I opened the prokaryote file using cat infA-E.coli-K12.txt, which gave me the DNA sequence of the mRNA-like strand. If this is read from 5’ to 3’, I needed to create the complementary strand. I then typed in the sed rule indicating what I wanted to replace, which gave me the complementary strand. The complete command was

cat infA-E.coli-K12.txt | sed “y/atcg/tagc/”.

Reading Frames

First I opened the file and replaced all of the T's with U's using

sed "s/t/u/g" 

Which gave me the DNA sequence translated into mRNA. This still gave me a long string of letters so I used

sed "s/.../& /g" 

to indicate that I wanted a space every three letters, separating the sequence into codons.

Then, from looking at the file genetic-code.sed, which contains a separate list of each codon and the letter of the corresponding amino acid, I knew that this file needed to be added to the list of commands in order for its information to be used with the infA-E.coli-K12.txt file. The final string of commands for the +1 sequence then looks like this:

cat infA-E.coli-K12.txt | sed "s/t/u/g" | sed "s/.../& /g" | sed -f genetic-code.sed

For the +2 reading frame I needed to figure out how to delete the first nucleotide in the sequence. I did this by adding the command

sed "s/^.//g" 

This command has to come right after the file is opened. Each (.) after the carrot indicates a deletion of one character starting from the beginning of the first line. I also realized that there would be a nucleotide or two left over so I needed to truncate it somehow so only the codons that would be translated into amino acids would show. This is done by using this command:

sed “s/[acug]//g”
I then proceeded with the rest of the commands so the list of commands looked like this:
cat infA-E.coli-K12.txt | sed "s/^.//g" | sed "s/t/u/g" | sed "s/.../& /g" | sed -f genetic-code.sed | sed “s/[acug]//g”

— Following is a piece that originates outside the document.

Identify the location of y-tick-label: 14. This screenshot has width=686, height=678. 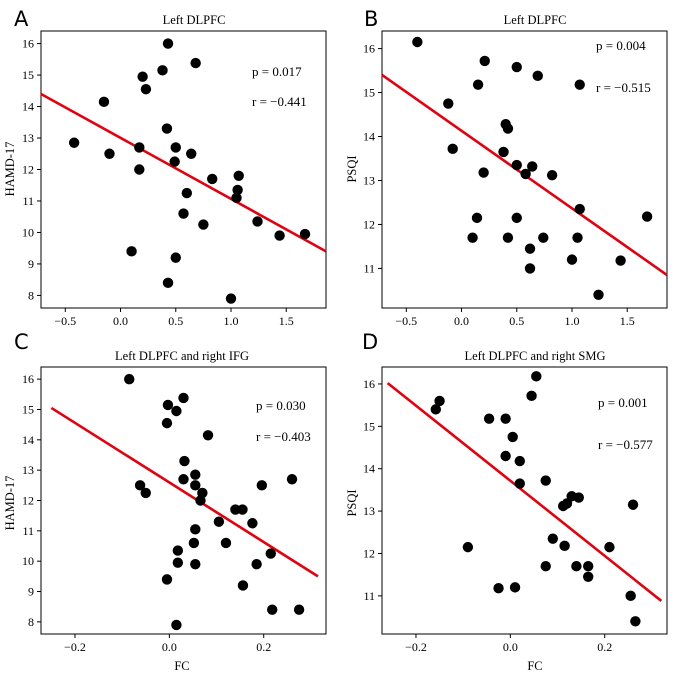
(28, 440).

To get the +3 reading frame I added one more (.) after the carrot so the command was

sed "s/^..//g"

indicating that I wanted to delete the first TWO characters in the first line. This entire command was:

cat infA-E.coli-K12.txt | sed "s/^..//g" | sed "s/t/u/g" | sed "s/.../& /g" | sed -f genetic-code.sed | sed “s/[acug]//g”

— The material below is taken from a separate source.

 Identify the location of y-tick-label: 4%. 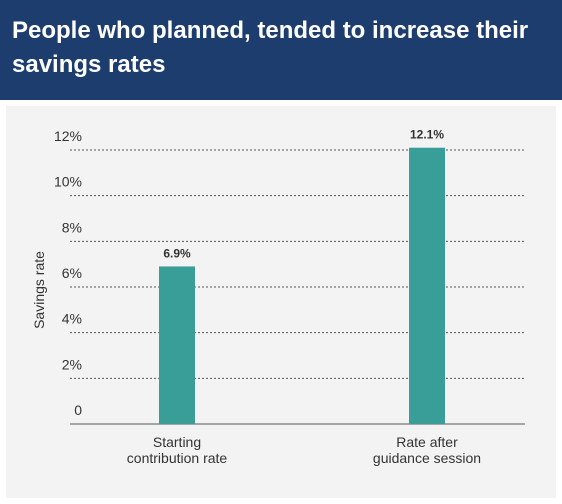
(72, 319).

XML PipeDB Match Utility Practice

  1. What Match command tallies the occurrences of the pattern GO:000[567] in the 493.P_falciparum.xml file? java -jar xmlpipedb-match-1.1.1.jar GO:000[567] < 493.P_falciparum.xml
    • How many unique matches are there? 3
    • How many times does each unique match appear? The first appears 113 times, the second appears 1,100 times, and the third appears 1,371 times.
  2. Try to find one such occurrence “in situ” within that file. Look at the neighboring content around that occurrence.
    • Describe how you did this.
    • Based on where you find this occurrence, what kind of information does this pattern represent?
  3. What Match command tallies the occurrences of the pattern \"Yu.*\" in the 493.P_falciparum.xml file?
    • How many unique matches are there?
    • How many times does each unique match appear?
    • What information do you think this pattern represents?
  4. Use Match to count the occurrences of the pattern ATG in the hs_ref_GRCh37_chr19.fa file (this may take a while). Then, use grep and wc to do the same thing.
    • What answer does Match give you?
    • What answer does grep + wc give you?
    • Explain why the counts are different. (Hint: Make sure you understand what exactly is being counted by each approach.)